Unfortunately, the battery was dead. It was complicated replacing it, especially pulling out the little watchband springy thingies, which shot across the room and landed on the beige carpet, invisible. I had to replace the blue strap because it was covered in a strange brown rusty fungus that smelled like the underside of a toenail.

Lots of people think you can’t really monitor your efforts unless you have a modern power meter that costs more than $15. But the Timex power meter has in the past been used in bicycle racing with modest success.
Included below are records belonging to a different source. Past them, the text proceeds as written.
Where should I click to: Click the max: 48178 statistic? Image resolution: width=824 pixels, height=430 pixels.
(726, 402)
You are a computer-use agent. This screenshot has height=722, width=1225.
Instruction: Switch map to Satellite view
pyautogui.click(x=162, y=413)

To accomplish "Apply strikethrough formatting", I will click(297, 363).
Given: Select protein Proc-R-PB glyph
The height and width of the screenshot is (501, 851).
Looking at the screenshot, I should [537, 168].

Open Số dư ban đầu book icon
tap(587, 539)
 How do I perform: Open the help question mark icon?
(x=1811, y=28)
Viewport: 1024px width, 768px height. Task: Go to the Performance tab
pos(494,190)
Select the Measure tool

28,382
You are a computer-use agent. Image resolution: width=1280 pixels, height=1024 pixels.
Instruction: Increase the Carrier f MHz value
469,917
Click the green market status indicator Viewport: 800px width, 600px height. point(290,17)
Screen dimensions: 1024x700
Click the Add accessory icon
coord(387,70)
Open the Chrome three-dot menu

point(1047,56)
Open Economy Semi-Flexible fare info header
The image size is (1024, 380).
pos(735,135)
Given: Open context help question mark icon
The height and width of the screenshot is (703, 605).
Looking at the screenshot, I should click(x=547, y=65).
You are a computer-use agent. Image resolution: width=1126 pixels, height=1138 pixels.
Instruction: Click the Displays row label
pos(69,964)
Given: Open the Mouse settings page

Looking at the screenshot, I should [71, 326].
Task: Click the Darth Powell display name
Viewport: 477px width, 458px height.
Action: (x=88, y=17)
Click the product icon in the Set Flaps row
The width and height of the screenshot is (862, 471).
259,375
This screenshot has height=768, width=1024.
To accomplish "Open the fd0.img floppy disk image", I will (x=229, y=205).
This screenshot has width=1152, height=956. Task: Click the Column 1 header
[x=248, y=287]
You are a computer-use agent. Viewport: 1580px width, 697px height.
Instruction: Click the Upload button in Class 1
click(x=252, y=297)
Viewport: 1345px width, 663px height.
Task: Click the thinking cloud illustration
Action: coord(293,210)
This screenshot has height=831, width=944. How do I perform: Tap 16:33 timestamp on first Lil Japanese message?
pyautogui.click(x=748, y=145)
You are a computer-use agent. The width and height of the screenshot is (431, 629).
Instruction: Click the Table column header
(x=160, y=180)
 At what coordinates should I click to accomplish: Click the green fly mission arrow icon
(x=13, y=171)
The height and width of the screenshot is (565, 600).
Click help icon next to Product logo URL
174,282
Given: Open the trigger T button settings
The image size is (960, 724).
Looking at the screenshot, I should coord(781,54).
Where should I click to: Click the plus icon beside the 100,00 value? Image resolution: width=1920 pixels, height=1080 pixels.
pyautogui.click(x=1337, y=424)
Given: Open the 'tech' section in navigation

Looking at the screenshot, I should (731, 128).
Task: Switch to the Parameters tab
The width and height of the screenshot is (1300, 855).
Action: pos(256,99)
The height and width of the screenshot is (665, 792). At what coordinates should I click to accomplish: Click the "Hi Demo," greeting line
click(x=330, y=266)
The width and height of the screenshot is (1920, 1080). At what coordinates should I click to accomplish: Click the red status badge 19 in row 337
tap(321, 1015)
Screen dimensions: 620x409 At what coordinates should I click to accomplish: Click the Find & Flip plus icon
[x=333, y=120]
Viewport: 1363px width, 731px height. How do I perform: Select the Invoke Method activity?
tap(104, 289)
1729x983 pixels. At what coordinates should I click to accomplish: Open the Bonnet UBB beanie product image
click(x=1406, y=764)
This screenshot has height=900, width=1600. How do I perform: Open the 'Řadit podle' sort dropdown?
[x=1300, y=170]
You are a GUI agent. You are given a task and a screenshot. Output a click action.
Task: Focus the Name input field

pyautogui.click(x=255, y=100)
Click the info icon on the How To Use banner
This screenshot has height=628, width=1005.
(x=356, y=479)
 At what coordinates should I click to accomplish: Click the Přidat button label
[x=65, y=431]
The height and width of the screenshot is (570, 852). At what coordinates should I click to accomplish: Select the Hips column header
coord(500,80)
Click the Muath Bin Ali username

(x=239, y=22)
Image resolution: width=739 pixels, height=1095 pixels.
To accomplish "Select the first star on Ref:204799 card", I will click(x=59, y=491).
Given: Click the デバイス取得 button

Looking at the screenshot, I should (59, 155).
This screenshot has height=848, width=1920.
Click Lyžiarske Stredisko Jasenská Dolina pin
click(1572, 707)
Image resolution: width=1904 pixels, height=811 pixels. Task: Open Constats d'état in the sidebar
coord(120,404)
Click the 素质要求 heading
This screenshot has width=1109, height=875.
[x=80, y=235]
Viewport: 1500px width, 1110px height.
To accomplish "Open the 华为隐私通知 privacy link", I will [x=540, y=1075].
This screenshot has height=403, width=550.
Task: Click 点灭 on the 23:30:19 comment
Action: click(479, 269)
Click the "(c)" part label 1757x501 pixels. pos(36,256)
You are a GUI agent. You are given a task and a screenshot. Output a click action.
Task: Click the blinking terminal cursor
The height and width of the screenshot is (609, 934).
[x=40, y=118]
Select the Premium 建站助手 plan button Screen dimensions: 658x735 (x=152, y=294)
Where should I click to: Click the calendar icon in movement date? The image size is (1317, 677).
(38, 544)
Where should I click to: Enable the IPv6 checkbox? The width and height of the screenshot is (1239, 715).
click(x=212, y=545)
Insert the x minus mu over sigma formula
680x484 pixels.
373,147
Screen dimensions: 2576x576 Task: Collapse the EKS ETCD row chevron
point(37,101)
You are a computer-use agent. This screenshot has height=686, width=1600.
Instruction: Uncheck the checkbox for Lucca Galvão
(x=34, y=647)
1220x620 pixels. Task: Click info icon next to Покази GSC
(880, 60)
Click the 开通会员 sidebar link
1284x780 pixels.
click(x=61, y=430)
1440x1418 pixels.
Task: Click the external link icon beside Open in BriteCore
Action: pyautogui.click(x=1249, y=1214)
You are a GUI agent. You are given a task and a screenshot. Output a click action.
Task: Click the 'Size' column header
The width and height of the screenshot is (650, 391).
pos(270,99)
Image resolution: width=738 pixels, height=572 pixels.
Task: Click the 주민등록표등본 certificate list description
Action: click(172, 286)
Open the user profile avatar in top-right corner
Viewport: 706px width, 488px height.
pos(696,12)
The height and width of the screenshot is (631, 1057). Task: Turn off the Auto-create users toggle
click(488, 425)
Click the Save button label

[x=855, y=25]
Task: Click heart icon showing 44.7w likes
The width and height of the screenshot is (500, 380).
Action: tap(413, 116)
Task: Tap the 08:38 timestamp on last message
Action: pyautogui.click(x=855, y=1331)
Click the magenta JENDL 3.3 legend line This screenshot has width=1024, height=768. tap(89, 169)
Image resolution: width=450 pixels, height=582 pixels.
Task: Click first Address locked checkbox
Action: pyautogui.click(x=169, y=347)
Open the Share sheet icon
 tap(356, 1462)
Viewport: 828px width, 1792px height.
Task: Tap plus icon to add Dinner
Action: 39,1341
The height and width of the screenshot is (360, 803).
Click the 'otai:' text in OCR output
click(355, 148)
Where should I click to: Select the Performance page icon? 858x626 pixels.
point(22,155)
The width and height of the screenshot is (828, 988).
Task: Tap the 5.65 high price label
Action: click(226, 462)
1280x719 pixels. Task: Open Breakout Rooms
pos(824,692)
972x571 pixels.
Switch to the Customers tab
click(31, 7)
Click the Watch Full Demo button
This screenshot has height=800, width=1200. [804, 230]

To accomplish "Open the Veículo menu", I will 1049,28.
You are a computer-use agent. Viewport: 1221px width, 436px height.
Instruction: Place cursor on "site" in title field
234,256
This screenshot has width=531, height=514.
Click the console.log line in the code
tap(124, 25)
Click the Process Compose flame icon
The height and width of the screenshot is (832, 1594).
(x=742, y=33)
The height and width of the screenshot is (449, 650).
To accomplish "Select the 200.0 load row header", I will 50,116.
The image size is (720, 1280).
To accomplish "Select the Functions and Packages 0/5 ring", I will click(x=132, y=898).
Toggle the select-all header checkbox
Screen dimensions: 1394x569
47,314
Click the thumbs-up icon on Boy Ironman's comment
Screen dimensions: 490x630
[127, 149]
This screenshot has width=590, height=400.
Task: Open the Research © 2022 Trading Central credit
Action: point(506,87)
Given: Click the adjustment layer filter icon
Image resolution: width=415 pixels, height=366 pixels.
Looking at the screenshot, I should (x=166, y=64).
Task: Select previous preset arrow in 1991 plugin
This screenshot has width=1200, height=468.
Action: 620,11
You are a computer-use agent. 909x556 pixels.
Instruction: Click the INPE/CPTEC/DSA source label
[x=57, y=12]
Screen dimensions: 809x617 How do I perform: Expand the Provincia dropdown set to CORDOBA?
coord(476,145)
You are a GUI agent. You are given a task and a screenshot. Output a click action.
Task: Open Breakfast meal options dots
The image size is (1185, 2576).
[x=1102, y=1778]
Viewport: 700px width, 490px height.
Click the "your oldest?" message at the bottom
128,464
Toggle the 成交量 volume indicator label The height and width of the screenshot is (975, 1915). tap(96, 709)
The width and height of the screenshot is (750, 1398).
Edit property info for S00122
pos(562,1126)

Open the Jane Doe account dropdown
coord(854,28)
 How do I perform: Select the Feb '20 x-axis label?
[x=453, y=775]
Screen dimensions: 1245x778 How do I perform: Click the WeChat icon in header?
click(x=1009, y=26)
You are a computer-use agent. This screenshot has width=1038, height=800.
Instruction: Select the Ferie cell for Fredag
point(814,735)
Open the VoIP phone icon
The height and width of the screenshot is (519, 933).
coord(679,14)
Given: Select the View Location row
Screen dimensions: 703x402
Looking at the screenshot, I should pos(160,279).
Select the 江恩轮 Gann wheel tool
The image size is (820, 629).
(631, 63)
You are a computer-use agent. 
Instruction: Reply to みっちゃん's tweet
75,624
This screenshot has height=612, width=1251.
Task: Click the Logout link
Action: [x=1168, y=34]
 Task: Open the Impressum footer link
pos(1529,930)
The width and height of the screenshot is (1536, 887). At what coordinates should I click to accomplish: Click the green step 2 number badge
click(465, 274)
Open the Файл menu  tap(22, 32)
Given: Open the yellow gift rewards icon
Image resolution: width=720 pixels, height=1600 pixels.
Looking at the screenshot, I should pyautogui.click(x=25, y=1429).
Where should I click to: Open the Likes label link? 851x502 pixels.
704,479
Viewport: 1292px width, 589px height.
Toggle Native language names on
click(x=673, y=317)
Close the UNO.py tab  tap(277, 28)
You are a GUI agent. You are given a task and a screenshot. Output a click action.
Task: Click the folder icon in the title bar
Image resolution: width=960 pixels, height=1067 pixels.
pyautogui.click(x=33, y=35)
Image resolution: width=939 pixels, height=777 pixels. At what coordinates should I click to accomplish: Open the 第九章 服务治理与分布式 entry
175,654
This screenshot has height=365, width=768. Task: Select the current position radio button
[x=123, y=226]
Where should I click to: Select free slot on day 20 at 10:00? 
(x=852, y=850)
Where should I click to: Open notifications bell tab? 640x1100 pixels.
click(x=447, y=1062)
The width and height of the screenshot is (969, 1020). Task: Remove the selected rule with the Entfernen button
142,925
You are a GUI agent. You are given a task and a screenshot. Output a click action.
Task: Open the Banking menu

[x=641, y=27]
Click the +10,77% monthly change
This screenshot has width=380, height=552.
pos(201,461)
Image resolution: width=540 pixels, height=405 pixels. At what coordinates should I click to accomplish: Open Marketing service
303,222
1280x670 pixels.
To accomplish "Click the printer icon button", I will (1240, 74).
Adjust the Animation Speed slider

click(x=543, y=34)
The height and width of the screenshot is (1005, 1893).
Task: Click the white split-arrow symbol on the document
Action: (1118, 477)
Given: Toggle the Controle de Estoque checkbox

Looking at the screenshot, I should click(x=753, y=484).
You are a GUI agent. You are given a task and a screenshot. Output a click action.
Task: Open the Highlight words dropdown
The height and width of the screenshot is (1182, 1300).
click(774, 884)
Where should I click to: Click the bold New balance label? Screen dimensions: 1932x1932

The Timex power meter has several cutting edge functions that are quite useful and relevant today. First, it measures time. This tells you how long you have been pedaling. If you are pedaling over a set course, such as the state team time trail course, then you also will know the distance.

By combining the Timex time output with the distance, the Timex power meter lets you calculate something known as “speed.” With the time output, the distance, and the speed, it is then possible to predict whether you should pedal more, pedal less, or go home.

I have high expectations of this performance device and will provide a DC Rainmaker appraisal of it in much greater detail after the race. For now, here is a basic review of the Timex power meter:

  • Aero fit on wrist.
  • Easy to read display.
  • Lightweight.
  • See-in-the-dark dial for when you’re deep in the pain cave.
  • Convenient date display so you know you are there on the correct day.
  • Retails for $38, roughly 100 times cheaper than the SRM power meter.
  • Compatible with all bottom brackets.
  • Compatible with Campy/SRAM/Shimano.
  • Accurate to within +/- 5 seconds per year.
  • Installs in seconds.
  • Removes easily for quick cleaning.
  • Looks good with a suit and tie.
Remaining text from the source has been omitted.